Ammonium tartrate
- Names: IUPAC name diazanium;(2R,3R)-2,3-dihydroxybutanedioate

Identifiers
- CAS Number: 3164-29-2;
- 3D model (JSmol): Interactive image;
- ChemSpider: 17459;
- ECHA InfoCard: 100.019.654
- EC Number: 221-618-9;
- PubChem CID: 2724224;
- UNII: JI8UD88354;
- CompTox Dashboard (EPA): DTXSID50889463;

Properties
- Chemical formula: C_{4}H_{12}N_{2}O_{6}
- Molar mass: 184.148 g·mol^{−1}
- Appearance: colorless crystals
- Density: 1.601 g/cm^{3}
- Boiling point: 399.3 °C
- Solubility in water: soluble

Hazards
- Flash point: 249.7 °C

= Ammonium tartrate =

Ammonium tartrate is a chemical compound with the chemical formula (NH4)2C4H4O6. This is an organic ammonium salt of tartaric acid.

==Synthesis==
Ammonium tartrate can be prepared by the reaction of tartaric acid and ammonium carbonate.

==Physical properties==
Ammonium tartrate forms colorless crystals that slowly release ammonia if exposed to air. Easily soluble in water, also soluble in alcohol.

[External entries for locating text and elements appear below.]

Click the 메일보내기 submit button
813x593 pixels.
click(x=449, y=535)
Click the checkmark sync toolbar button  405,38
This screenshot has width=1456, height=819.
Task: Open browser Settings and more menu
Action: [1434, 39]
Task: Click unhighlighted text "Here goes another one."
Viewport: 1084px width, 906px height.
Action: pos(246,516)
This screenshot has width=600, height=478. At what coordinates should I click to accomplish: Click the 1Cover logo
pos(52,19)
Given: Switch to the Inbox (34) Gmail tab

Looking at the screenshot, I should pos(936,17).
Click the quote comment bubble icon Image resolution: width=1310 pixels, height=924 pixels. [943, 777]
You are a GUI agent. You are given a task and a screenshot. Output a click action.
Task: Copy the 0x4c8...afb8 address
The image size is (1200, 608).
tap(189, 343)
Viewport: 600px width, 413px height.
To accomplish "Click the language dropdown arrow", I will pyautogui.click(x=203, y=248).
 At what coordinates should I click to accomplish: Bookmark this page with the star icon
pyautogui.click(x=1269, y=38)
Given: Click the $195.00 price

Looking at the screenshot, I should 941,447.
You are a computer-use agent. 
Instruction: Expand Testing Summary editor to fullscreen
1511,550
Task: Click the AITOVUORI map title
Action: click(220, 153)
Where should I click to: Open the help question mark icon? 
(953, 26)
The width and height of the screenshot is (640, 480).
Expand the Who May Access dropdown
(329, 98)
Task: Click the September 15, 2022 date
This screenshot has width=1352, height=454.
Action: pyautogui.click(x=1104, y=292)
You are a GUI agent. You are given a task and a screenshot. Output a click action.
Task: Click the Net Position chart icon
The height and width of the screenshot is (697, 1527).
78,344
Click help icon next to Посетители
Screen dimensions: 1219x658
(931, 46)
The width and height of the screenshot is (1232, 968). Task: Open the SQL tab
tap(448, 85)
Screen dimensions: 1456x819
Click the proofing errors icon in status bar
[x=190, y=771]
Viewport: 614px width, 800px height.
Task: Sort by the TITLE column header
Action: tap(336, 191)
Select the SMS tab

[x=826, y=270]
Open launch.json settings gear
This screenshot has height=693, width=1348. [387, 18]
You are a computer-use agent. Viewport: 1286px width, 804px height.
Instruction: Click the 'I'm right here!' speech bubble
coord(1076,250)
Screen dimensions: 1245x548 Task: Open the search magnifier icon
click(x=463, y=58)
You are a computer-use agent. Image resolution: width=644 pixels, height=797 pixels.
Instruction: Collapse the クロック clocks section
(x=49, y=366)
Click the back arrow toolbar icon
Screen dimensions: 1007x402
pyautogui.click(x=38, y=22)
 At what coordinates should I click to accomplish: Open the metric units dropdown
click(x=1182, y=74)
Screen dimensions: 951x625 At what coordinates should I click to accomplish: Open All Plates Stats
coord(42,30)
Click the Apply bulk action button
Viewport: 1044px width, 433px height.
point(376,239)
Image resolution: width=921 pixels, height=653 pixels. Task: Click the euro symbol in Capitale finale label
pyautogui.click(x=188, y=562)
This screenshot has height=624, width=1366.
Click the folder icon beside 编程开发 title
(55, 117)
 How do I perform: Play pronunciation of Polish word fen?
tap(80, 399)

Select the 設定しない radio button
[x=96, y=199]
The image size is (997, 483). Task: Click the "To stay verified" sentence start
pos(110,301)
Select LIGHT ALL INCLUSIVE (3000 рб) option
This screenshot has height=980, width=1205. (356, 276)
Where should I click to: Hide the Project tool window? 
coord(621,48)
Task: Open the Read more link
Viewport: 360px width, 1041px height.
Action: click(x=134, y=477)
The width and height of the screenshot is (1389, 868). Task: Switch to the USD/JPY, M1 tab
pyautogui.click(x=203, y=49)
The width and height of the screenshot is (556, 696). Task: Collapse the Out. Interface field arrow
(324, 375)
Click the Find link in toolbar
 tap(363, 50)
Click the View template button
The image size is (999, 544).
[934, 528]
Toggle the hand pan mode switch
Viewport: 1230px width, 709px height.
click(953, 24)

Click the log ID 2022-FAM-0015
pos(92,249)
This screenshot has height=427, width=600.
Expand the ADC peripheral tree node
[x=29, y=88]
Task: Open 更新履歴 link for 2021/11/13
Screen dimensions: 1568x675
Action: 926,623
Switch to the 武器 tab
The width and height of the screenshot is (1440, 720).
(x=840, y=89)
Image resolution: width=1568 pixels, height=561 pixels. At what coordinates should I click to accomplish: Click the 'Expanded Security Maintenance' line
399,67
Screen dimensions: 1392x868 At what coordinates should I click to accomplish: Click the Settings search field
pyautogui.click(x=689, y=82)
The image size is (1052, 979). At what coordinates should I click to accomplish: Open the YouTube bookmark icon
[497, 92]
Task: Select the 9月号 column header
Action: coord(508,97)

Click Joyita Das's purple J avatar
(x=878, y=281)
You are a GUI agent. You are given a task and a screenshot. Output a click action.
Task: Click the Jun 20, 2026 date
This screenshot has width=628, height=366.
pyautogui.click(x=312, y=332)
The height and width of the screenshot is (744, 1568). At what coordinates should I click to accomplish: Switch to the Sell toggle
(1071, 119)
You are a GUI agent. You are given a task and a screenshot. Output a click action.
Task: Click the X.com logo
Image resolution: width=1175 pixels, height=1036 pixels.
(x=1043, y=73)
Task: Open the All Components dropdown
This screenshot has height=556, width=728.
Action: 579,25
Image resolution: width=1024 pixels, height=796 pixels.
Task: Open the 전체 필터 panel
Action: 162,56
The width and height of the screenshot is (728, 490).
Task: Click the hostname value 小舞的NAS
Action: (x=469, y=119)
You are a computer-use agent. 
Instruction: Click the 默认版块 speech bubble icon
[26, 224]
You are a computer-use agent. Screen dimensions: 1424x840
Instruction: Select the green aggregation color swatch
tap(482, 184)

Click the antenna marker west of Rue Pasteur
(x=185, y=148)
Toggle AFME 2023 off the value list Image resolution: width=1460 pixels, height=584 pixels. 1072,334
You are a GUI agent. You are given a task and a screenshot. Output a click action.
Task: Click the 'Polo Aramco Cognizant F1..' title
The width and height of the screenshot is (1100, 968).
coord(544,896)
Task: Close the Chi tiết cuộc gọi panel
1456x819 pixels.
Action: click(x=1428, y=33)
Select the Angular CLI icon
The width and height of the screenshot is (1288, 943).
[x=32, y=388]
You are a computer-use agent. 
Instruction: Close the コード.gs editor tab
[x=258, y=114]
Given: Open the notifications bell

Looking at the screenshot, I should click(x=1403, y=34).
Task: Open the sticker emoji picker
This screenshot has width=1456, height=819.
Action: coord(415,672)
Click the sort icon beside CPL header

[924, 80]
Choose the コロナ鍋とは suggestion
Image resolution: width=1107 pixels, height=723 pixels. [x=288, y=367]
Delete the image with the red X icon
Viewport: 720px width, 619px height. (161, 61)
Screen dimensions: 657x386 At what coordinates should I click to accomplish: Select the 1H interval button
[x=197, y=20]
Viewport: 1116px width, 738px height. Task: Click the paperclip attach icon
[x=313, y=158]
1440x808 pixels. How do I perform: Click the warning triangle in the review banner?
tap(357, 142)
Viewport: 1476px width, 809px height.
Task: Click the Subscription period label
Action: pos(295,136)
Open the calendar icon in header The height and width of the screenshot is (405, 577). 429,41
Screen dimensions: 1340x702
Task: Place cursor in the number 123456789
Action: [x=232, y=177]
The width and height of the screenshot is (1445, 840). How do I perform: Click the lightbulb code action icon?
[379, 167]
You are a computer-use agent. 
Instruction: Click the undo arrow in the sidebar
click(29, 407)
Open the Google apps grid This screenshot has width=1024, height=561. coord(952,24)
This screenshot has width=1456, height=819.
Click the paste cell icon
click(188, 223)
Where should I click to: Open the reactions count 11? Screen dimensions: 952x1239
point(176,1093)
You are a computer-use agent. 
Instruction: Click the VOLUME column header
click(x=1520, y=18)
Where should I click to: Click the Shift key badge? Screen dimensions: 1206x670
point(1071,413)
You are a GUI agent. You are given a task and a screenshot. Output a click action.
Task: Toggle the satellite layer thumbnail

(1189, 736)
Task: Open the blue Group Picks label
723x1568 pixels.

Ammonium tartrate crystallizes in the monoclinic crystal system with the space group P21 (space group No. 4) with the lattice parameters a = 708 pm, b = 612 pm, c = 880 pm, β = 92.42 ° and Z = 2.

==Uses==
The compound is used in textile industry and in medicine.

Also can be used as an analytical reagent and an intermediate in organic synthesis.